The following is a guest blog post from Teachable creator Lisa A. Smith for Black History Month at Teachable. She holds a bachelor’s degree in psychology and a MBA. She is certified in plant-based nutrition, the creator of PHARM TO TABLE™ Plant Based Coaching Program and The Plant Protocol™, the first plant-based coaching certification to be founded by a person of color. She’s also the founder of The Black Health Academy whose mission is to eradicate those chronic diseases which disproportionately impact marginalized communities.
When we make reference to disrupting an industry, we’re usually referring to innovation and technology. In the last several decades we’ve seen many industries disrupted in this way. Including transportation, hospitality, and education.
However, the less obvious, but just as innovative, path to disruption is via hue. No matter how exceptional the current players are in a specific sector, diversity, and inclusion will always offer a point of view that can’t be found anywhere else. Every culture, race, gender, and hue has the potential to bring a perspective to an industry that hasn’t previously been explored. Culturally relevant content is and always will be necessary.
When I founded The Black Health Academy in 2017 it was to provide access to plant-based nutrition and lifestyle science in a culturally relevant format. Where people of color could feel comfortable and secure in the fact that the content was being curated with them in mind. When we launched The Plant Protocol™ Plant Based Coaching Certification in 2021, the first plant-based coaching certification to be founded by a person of color, it was intended to disrupt the rapidly growing plant-based coaching industry. The plant-based coaching and education sector has the potential to positively impact the health outcomes of millions of people…as long as EVERYONE is represented from the top down.

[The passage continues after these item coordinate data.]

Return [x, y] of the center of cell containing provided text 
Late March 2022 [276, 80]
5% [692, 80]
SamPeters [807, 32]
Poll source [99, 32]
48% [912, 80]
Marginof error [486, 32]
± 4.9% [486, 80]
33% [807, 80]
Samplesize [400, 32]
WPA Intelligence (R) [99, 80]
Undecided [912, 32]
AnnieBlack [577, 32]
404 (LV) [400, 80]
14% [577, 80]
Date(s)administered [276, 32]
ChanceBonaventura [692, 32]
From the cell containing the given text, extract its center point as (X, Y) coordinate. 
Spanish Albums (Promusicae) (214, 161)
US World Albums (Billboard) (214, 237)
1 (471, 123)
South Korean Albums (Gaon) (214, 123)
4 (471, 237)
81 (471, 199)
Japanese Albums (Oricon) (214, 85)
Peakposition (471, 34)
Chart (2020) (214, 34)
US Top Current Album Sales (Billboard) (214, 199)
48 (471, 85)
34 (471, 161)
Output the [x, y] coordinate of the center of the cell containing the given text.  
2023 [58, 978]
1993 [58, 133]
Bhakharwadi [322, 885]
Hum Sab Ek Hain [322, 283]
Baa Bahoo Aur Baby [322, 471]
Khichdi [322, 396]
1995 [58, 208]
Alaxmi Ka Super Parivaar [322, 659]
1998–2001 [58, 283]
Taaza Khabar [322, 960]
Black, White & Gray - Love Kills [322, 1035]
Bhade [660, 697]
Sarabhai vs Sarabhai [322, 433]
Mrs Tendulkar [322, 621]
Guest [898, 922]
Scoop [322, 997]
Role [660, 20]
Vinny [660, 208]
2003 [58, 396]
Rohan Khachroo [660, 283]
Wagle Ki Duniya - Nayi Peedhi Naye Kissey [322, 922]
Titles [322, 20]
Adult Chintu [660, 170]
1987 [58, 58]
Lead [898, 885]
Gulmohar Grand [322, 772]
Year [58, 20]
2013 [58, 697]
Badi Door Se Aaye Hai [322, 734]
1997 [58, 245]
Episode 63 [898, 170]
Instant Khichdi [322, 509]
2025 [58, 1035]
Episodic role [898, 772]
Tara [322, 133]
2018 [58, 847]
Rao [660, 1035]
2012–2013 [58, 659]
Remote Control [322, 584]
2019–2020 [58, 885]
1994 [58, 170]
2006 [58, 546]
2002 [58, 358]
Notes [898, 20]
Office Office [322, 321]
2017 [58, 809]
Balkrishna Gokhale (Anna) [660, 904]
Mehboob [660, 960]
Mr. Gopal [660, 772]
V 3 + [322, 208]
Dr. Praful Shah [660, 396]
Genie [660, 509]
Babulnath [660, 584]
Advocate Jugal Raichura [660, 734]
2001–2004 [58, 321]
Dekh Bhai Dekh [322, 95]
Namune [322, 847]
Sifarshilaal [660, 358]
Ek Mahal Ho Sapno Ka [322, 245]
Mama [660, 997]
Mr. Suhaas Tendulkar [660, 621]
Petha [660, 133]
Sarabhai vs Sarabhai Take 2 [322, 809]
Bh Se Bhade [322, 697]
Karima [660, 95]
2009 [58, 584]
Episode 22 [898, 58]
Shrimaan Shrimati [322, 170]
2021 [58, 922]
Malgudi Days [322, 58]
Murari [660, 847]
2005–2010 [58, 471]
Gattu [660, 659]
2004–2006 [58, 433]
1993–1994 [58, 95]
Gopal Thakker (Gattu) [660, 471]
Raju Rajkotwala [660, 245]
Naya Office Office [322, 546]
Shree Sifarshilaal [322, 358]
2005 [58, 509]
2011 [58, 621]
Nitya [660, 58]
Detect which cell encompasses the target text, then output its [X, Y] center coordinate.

The overwhelming majority of African Americans who choose a plant-based lifestyle do so in pursuit of health and longevity. A whole-food, plant-based diet, has proven to be the most effective diet for combating and arresting common lifestyle diseases. Especially those that disproportionately impact communities of color. This includes conditions like obesity, hypertension, heart disease, high cholesterol, kidney disease, and diabetes. In those instances, one cannot overstate the need for quality education, coaches, and subject matter experts to assist individuals with the adaptation of this lifestyle in the pursuit of optimal health.
According to a Pew Research Center Survey, Black Americans are the fastest-growing demographic of vegans in the U.S. As a result, we’ve been doing a phenomenal job at creating access to black-owned vegan food and lifestyle products. However, diversity in the plant-based education and coaching sector hasn’t been moving nearly as quickly.
When black creators and thought leaders are bold enough to take up space, magical things happen. Every. Single. Time. That boldness generates endless opportunities, access and exposure that would’ve otherwise remained untapped.
There are countless bold creators of color that held, and continue to hold, the torch in their respective sectors. Individuals like Fawn Weaver, founder of Uncle Nearest bourbon whiskey. Who fought to bring the Nearest story to light as he was the black mentor of Jack Daniels.
Then there’s Deneen, David, and Coral Brown, siblings and co-founders of Brown Estate Vineyards. The first black-owned Vineyard in Napa Valley.
Shontay Lundy, founder of Black Girl Sunscreen, one of the first to be curated with melanated skin in mind.
Iddris Sandu, founder of Spatial Labs, is poised to make immense strides in the world of augmented reality and blockchain technology.
Rashida Richardson, civil rights attorney, focuses on the intersections of technology, race, and society. And whose work has helped to highlight the inherent bias in facial recognition and algorithm technology.
Every time I read stories like theirs and countless others, it reminds me of the importance of the work I do. And the responsibility we all hold to make the world a more accessible and inclusive space for those coming behind us.
I am exceptionally proud of the work we’re doing at The Black Health Academy and inside of The Plant Protocol™. We are training and refining the next generation of specialized plant-based health coaches (of color) with an overall vision of developing collaborative care partnerships with lifestyle and functional medicine healthcare providers. Especially those that primarily serve communities of color. Our mission at The Black Health Academy is to extend the healthy life expectancy for people of color. I’ve no doubt, that task would be 100x more challenging if we opted to travel the well-paved road that already exists in western medicine by trying to force our way into predominantly white spaces. But we boldly decided that paving our own road would prove to be quicker, easier and I’m proud to say, more colorful.
When a black creator, thought leader or subject matter expert receives the call to create an opportunity that creates equity and access, their obedience starts a ripple effect which then gives permission to others to do the same. The more we normalize and celebrate being the firsts of our hue in our industries, the better chance we have at creating balance and blurring the lines of division on the planet that we’ve all agreed to share.